What started as a sunny affair had distant thunder rumbling as halftime began. Then came the lightning, and the field hockey match-up between Carle Place and New Hyde Park was officially put on hold.
As both teams huddled into separate corners of Carle Place’s gym waiting for play to resume, the home team’s 1-0 edge at halftime quickly became the final score. The officials and coaches decided there wouldn’t be enough daylight after waiting out the mandatory 30 minutes for every sky bolt.
Senior Elissa Frein’s goal was the lone first-half highlight and would be the game-winner of the storm-shortened contest. Kailin O’Brian got the assist, finding Frein who relented in the scrum to sneak it past New Hyde Park goalie Ann Grimshaw in the 15th minute.

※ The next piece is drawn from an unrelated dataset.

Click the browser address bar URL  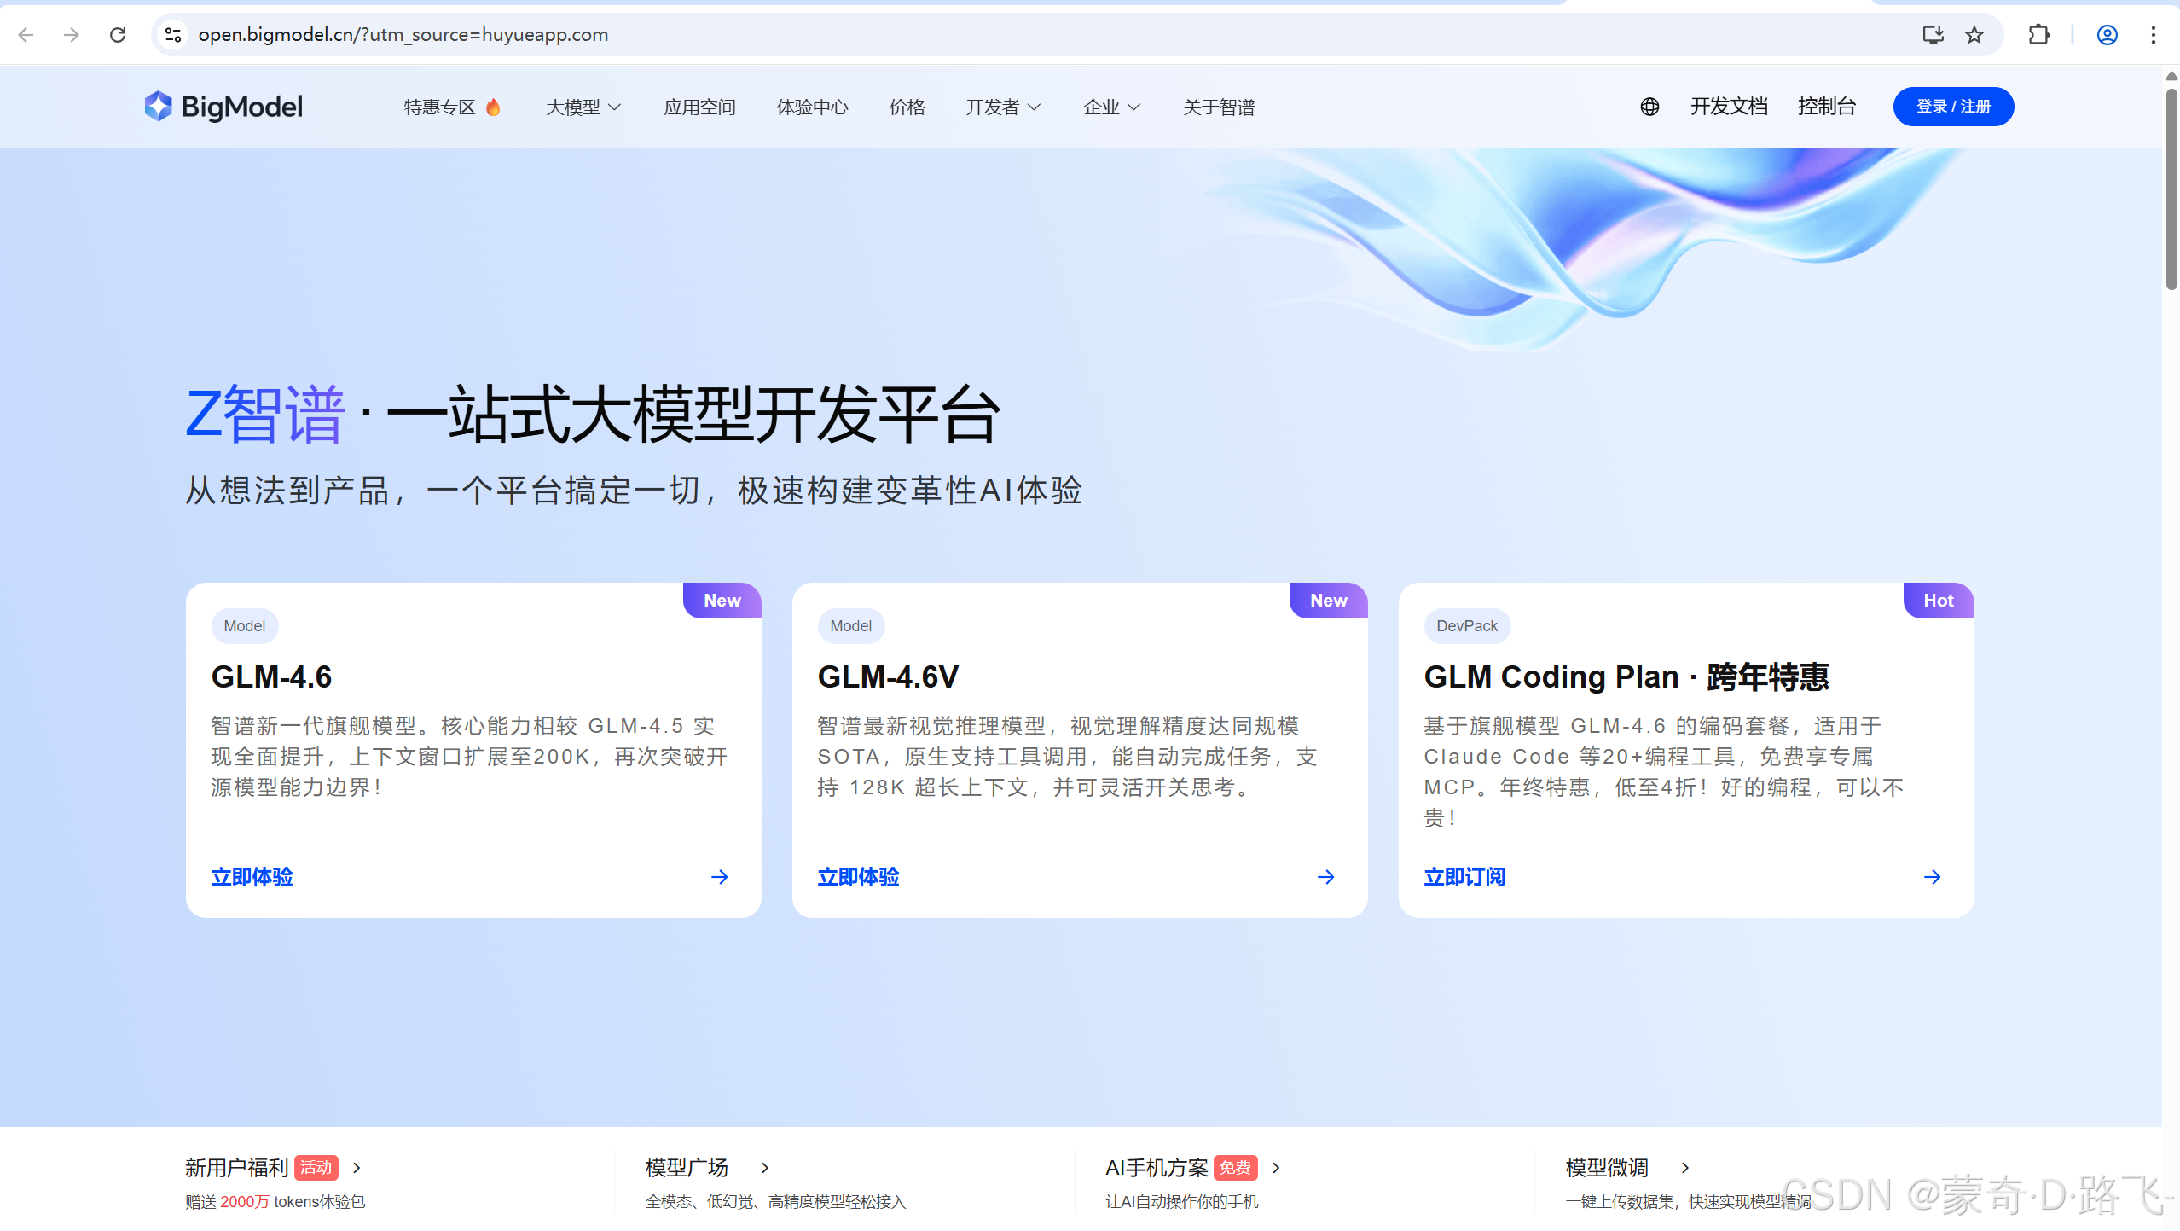click(x=403, y=35)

After dominating possession for much of the half and failing to convert on a last-minute opportunity set up by a penalty corner, Carle Place coach Carol Nesdill was not happy with the score.
“It’s upsetting when you play down, when you don’t play up to your potential,” Nesdill said. “I mean, we’re 8-1, we should be dominating New Hyde Park…but we would have got it done [in the] second half, trust me.”

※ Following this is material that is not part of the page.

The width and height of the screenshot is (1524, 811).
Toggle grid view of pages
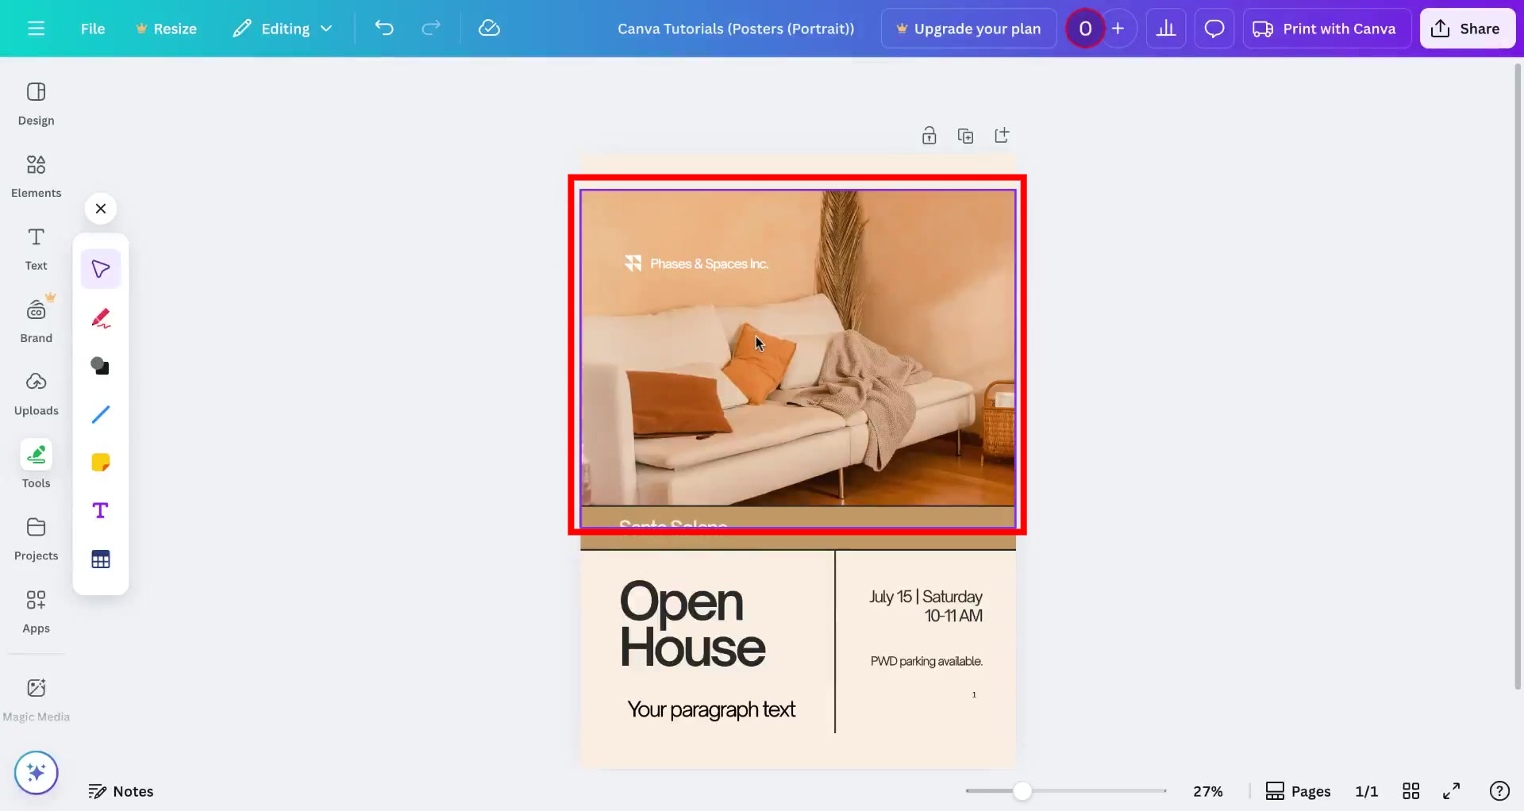1412,790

In her 14th season, Nesdill has built up the school’s program, leading Carle Place (9-1) to last year’s Long Island Class C Championship, its first since 2001.
While waiting out the storm Oct. 9, Nesdill—a Carle Place High School alum—couldn’t help but remember her coach, Becky King, for whom the gymnasium is named. Inducted into the Nassau County High School Athletics Hall of Fame this year, King spent 30 years in the Carle Place School District as a teacher, seven-sport coach and Director of Girls Athletics.
King won the school’s first field hockey county championship, inspiring Nesdill to not only coach, but to spread the interest of the sport throughout the town and the island. The 2014 Nassau County Coach of the Year started the LIFHA junior league more than a decade ago, getting girls acquainted with the sport as early as fourth grade, many of whom are Carle Place residents who feed into her system.
With that culture instilled, Nesdill expects her girls to dominate weaker competition.
“We work out all summer,” she said. “These kids dedicate a lot of time to field hockey. They don’t show up Aug. 29 and say ‘Let’s go.’ They’ve already done all their running and all their working out and all their camps and now we’re ready to go so it’s accepted that we have a winning mentality.”
Though not using the surface as an excuse, Nesdill said the grass made an impact, opposed to the turf they are accustomed to. Either way, her star player Frein came to play. The fifth-year varsity player—who had 47 goals to lead the county last year, 31 more than second-place finisher and teammate Shannon McGuinness—has 14 goals this year, good enough for second in the county.
“Her speed, her dodges right now, her strength, her experience,” Nesdill said. “All that stuff translates to senior year, ‘I’ve got all the tools in my tool box, now let’s get it done,’ and she’s getting it together.”
The struggling New Hyde Park squad (2-8) came in riding a two-game skid, but took the field with energy against Conference I’s top team. Head coach Kori Brocking was hoping her team would have a chance for an equalizer in the last 30 minutes, but was shut down by the weather.
“It’s a tough thing to kind of have to swallow right now,” she said, “but otherwise, it’s still seen as we played with a good team so that’s good.”
Brocking recognized the talent of Carle Place and said the competitive half was a moral victory for her girls. She hopes it will provide some momentum heading into the final games of the season, which concludes Oct. 14 at North Shore.
“For us to hang in there with them is important,” said Brocking. “If we can kind of use this as a feather in our cap and have some confidence going into a big game, who knows what can happen there.”